Tarefa escrita a: Reescreva as entradas desde a linha que contém "has width=986, height=879." até o fim delas, trocando "screenshot" por "image" e mantendo todo o resto igual, sem incluir as imagens na resposta.

Trecho selecionado:

((

Como podemos perceber através dos conceitos de persona e sombra, alguns aspectos ficam na luz, outros no escuro.  Portanto nunca um indivíduo poderá ter todos seus aspectos, sejam bons ou maus, iluminados.  Então podemos entender que enquanto uma pessoa aparenta fragilidade, delicadeza, fraqueza, dependência, estão guardados em sua sombra todos esses opostos.  Sendo assim existe uma pessoa forte e independente escondida e que não pode se mostrar.

Existirá sempre esse conflito entre os opostos, é um processo de enantiodromia, enquanto um aspecto está na persona seu oposto estará na sombra.  Jung fala que o processo de individuação acontece num movimento circunvoluntório, portanto podemos entender que hora o que está na sombra vai irromper e aparecer na superfície, fazendo com que o que estava na superfície mergulhe na sombra.

Da mesma forma com que isso acontece com o indivíduo, acontece com a psique coletiva, portanto uma sociedade vive aspectos em sua persona que mais tarde por ter sua energia psíquica esgotada mergulhará na sombra permitindo que irrompa o seu contrário dotado de energia.

De acordo com Von-Franz os contos de fada têm uma linguagem simbólica e esses símbolos vão se atualizando e sendo renovados através dos tempos.  Apesar de ter uma linguagem arquetípica os contos sofrem interferências da sociedade, e muitas vezes eles vão sofrendo alterações que de certa forma podem alterar sua mensagem primeira, mas respondem aos anseios daquela sociedade.

O cinema traz uma série de adaptações de contos de fadas que fazem muito sucesso tanto entre crianças como adultos.  Podemos entender esse sucesso pelo fato de que os filmes são uma maneira mais acessível ao conteúdo dos contos. O apelo midiático leva centenas de pessoas, tanto adultos como crianças, aos cinemas e assim esses conteúdos vão se perpetuando.  Para Von-Franz mesmo as releituras de contos de fadas através das animações, mantém seu conteúdo arquetípico por isso conseguimos atingir o objetivo tanto lendo um conto como assistindo as releituras e adaptações feitas para o cinema.

O cinema, hoje, não tem só um sentido comercial, mas também passou a ser visto como um instrumento de possibilidades variadas. Em um filme além da apresentação dos elementos audiovisuais, é representado não só um dado momento histórico, mas também como o ser humano vive, pensa e se relaciona.  É preciso dissecar os significados ocultos, porém presentes. Um filme se constitui numa fonte alternativa para se compreender a realidade histórica e social, pois ao apresentar as particularidades da vida real, permite observarmos as ações dos homens no seu cotidiano, possibilitando uma apreensão palpável dos comportamentos humanos. Qualquer gênero de filme pode se transformar num instrumento de análise da realidade, porque o filme propicia a reflexão sobre fatos e acontecimentos, a partir do contato com as imagens, estimulando a capacidade de análise. De acordo com Von Franz hoje em dia, ao abordar vários desses fatos psicológicos essenciais, o cinema substitui a narração de mitos e contos de fadas, tornando-se sua versão moderna.  Os filmes que se referem ao mundo interior – como é o caso dos contos de fadas – atraem público, porque precisamos de mitos para ter uma orientação, um certo mapeamento do mundo dos sonhos ou do inconsciente.

))

Entradas fornecidas:
((

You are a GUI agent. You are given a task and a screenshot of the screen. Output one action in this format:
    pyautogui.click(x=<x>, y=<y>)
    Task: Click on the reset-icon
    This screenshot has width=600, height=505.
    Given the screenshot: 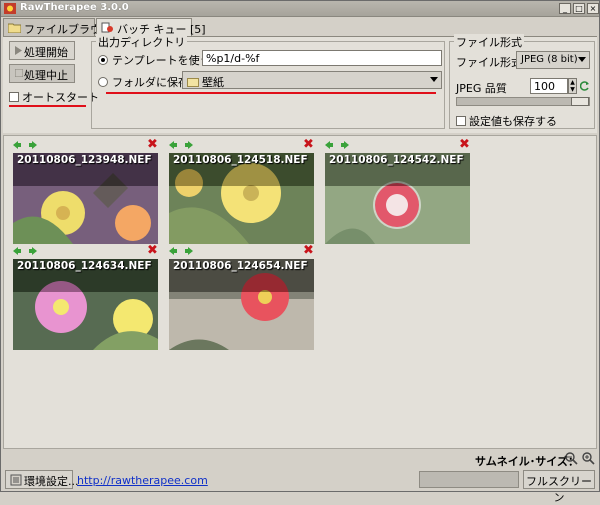 What is the action you would take?
    pyautogui.click(x=585, y=86)
    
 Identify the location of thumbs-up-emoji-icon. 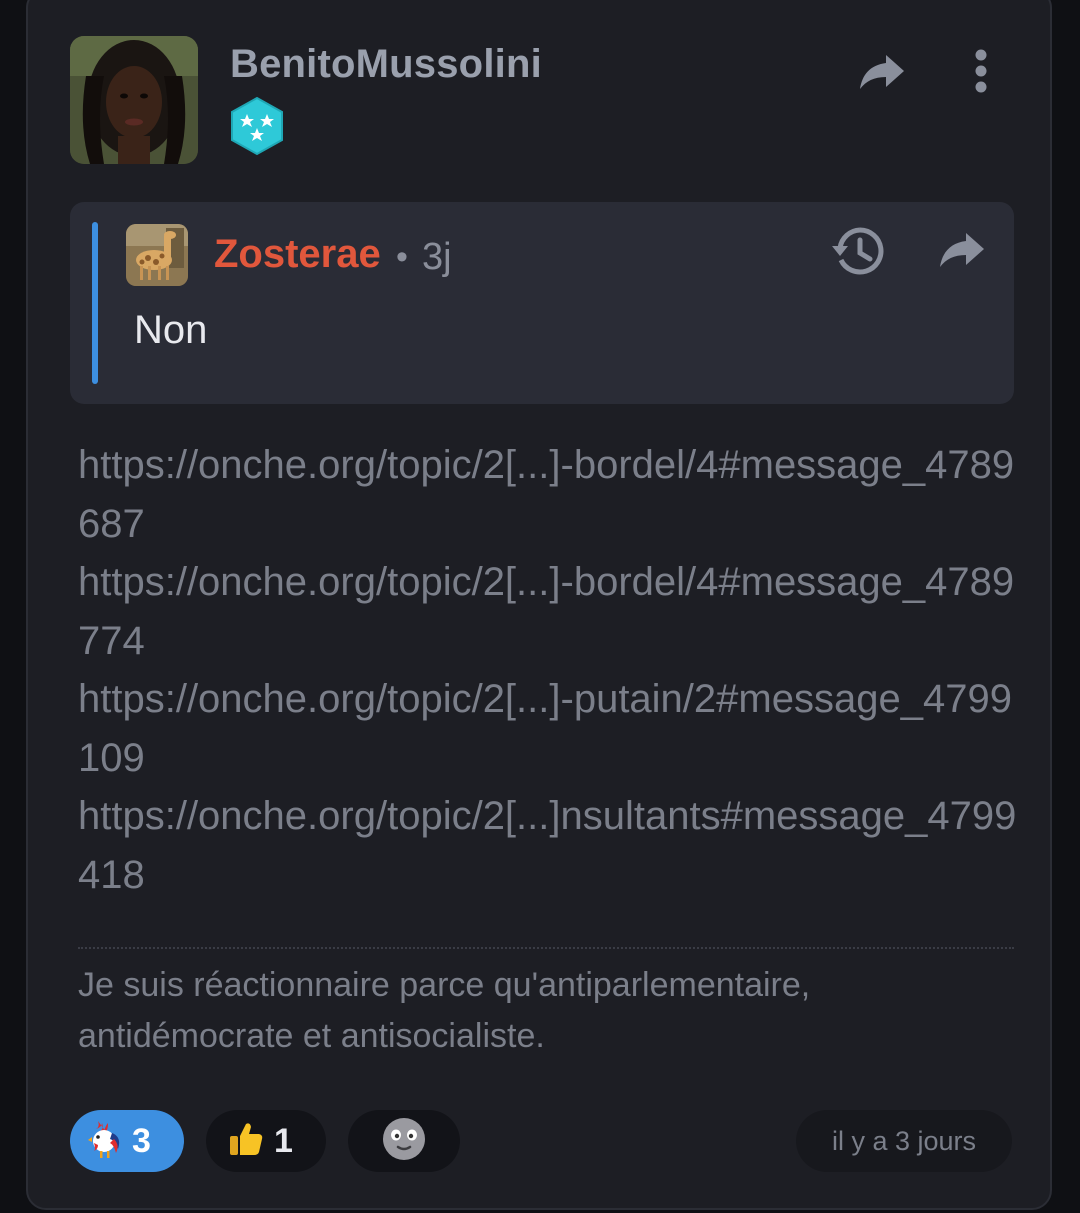
(246, 1142).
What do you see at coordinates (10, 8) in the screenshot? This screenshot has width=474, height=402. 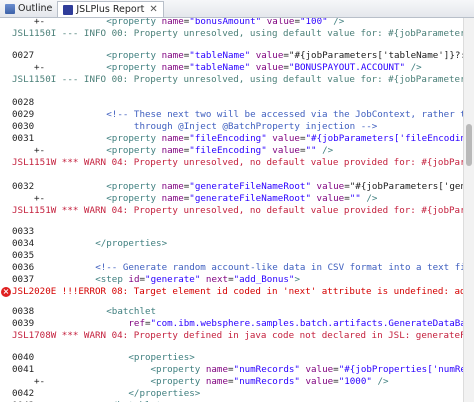 I see `outline-icon` at bounding box center [10, 8].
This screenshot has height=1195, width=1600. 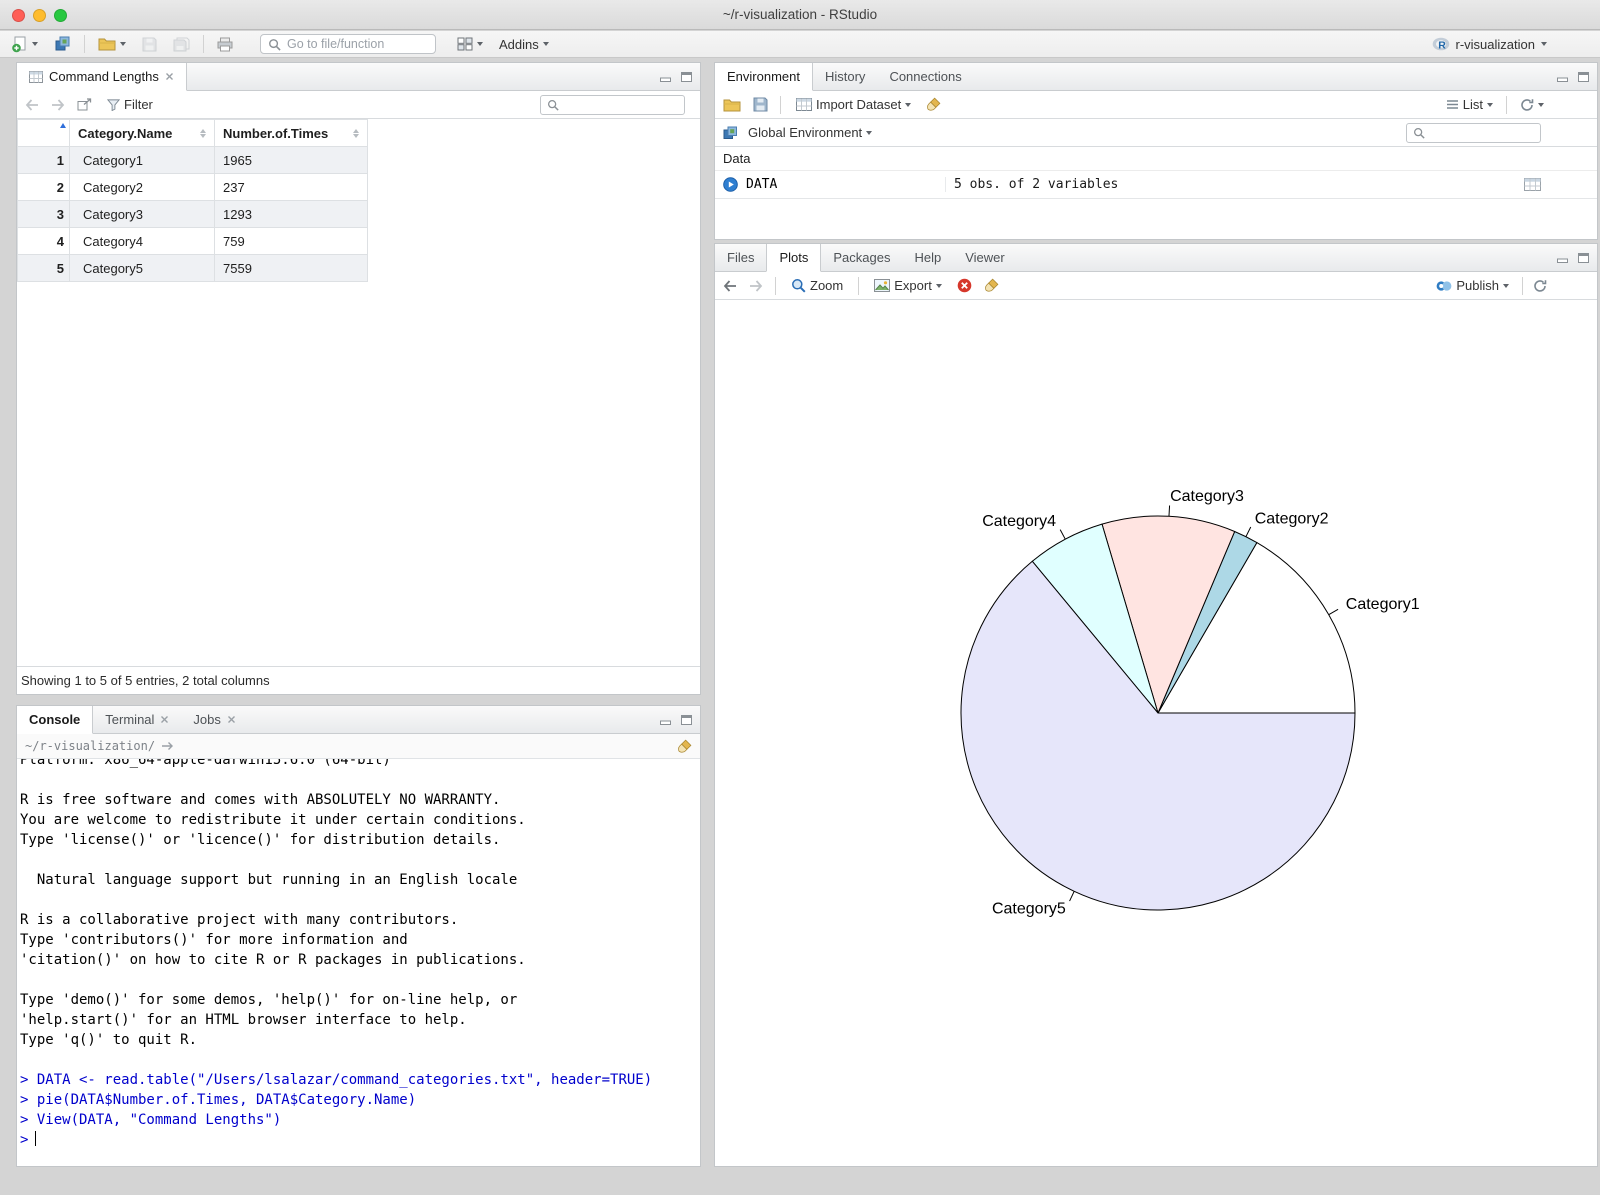 I want to click on save-icon, so click(x=150, y=44).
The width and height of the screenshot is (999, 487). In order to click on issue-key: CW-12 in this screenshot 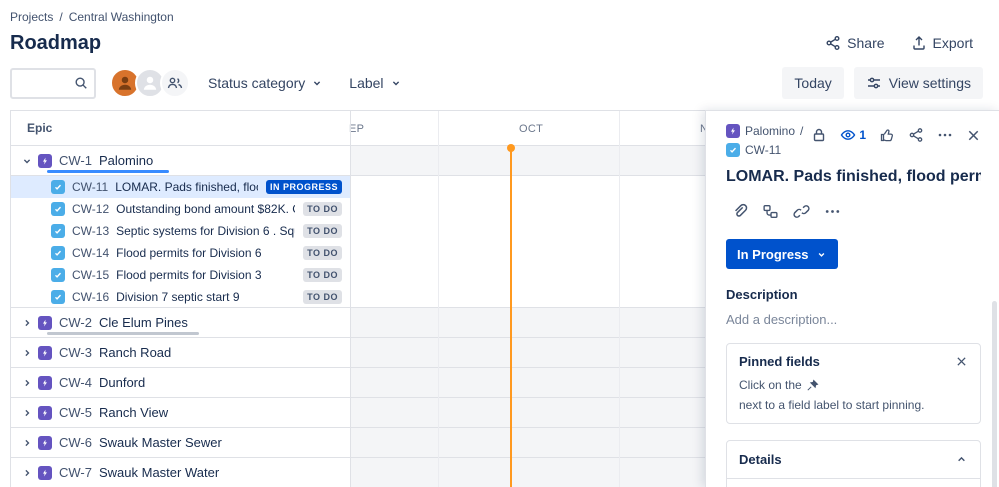, I will do `click(91, 209)`.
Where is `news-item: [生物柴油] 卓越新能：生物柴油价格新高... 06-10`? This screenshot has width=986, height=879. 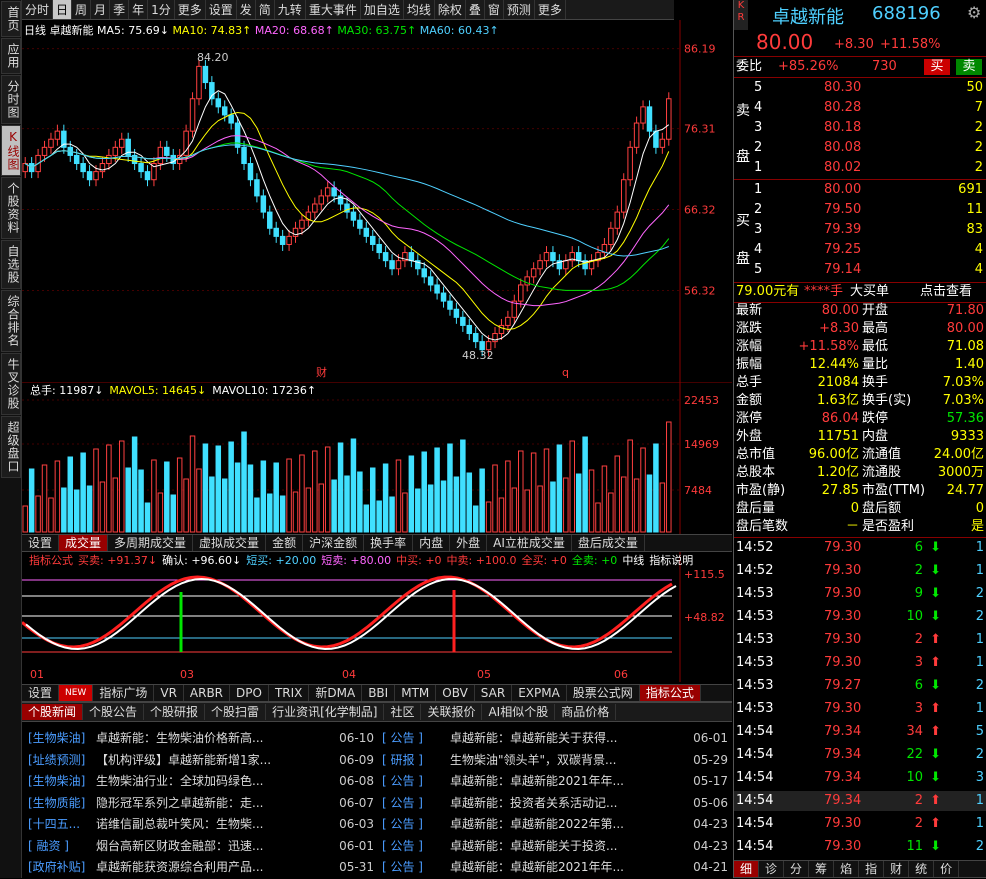
news-item: [生物柴油] 卓越新能：生物柴油价格新高... 06-10 is located at coordinates (203, 739).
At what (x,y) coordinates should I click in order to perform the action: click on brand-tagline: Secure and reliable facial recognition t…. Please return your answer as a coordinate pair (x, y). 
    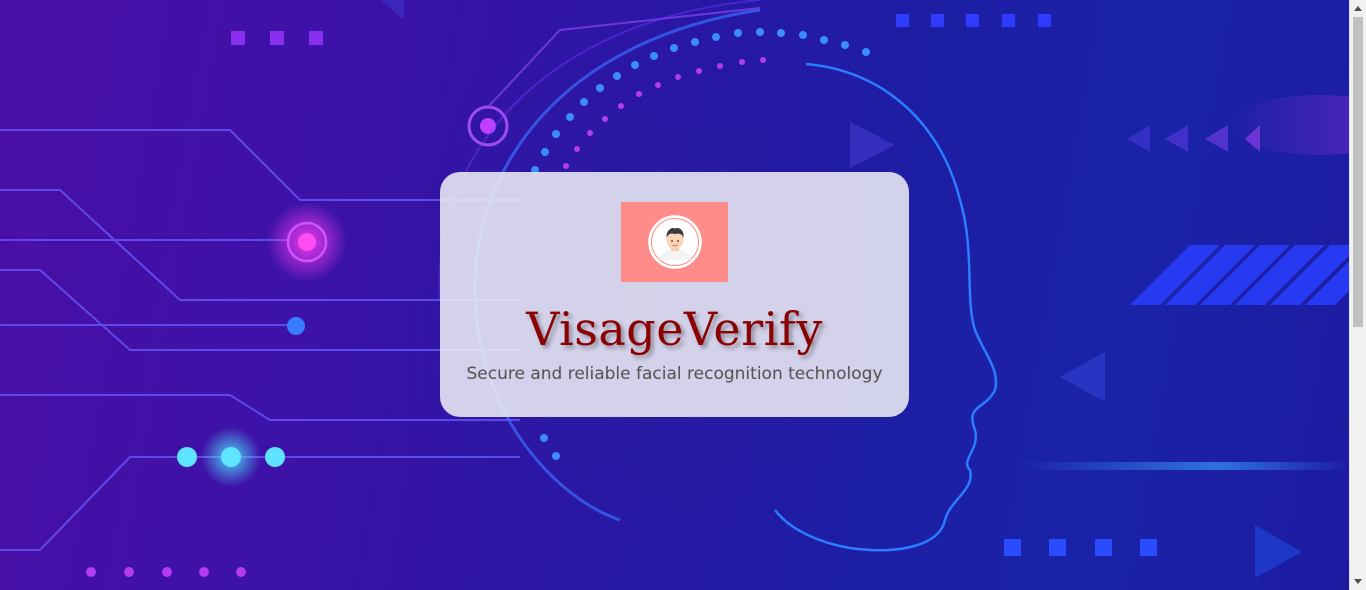
    Looking at the image, I should click on (674, 374).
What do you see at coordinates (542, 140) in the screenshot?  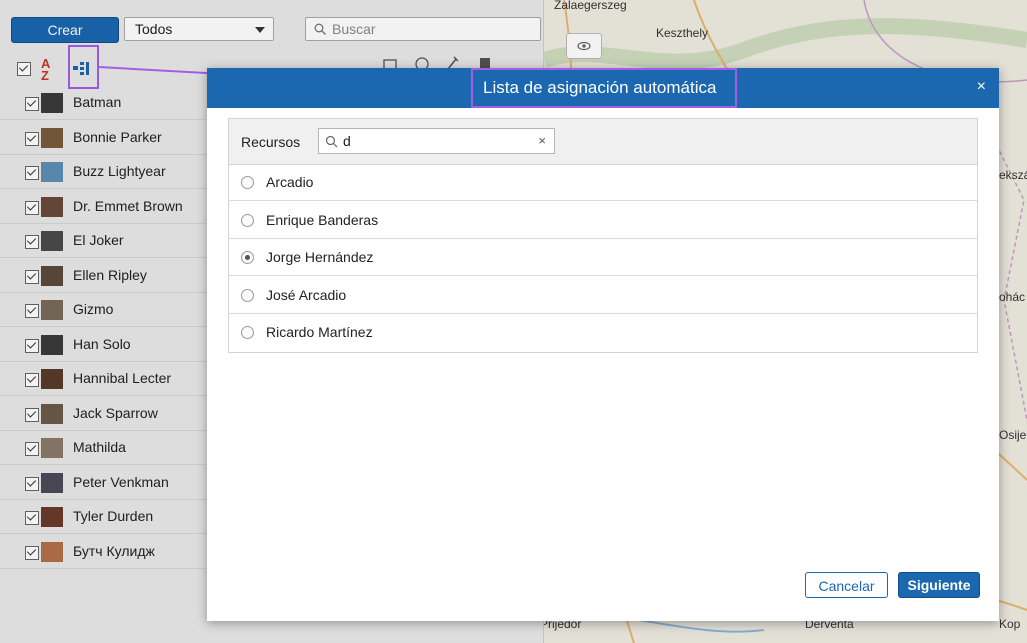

))

Tarefa escrita b: Segundo o trecho selecionado, que tipo de linguagem os contos de fada têm, de acordo com Von-Franz?

Resposta a:
Where is `news-item: [生物柴油] 卓越新能：生物柴油价格新高... 06-10`? This image has width=986, height=879. 
news-item: [生物柴油] 卓越新能：生物柴油价格新高... 06-10 is located at coordinates (203, 739).
At what (x,y) coordinates should I click in order to perform the action: click on brand-tagline: Secure and reliable facial recognition t…. Please return your answer as a coordinate pair (x, y). 
    Looking at the image, I should click on (674, 374).
What do you see at coordinates (542, 140) in the image?  

Resposta b: Uma linguagem simbólica.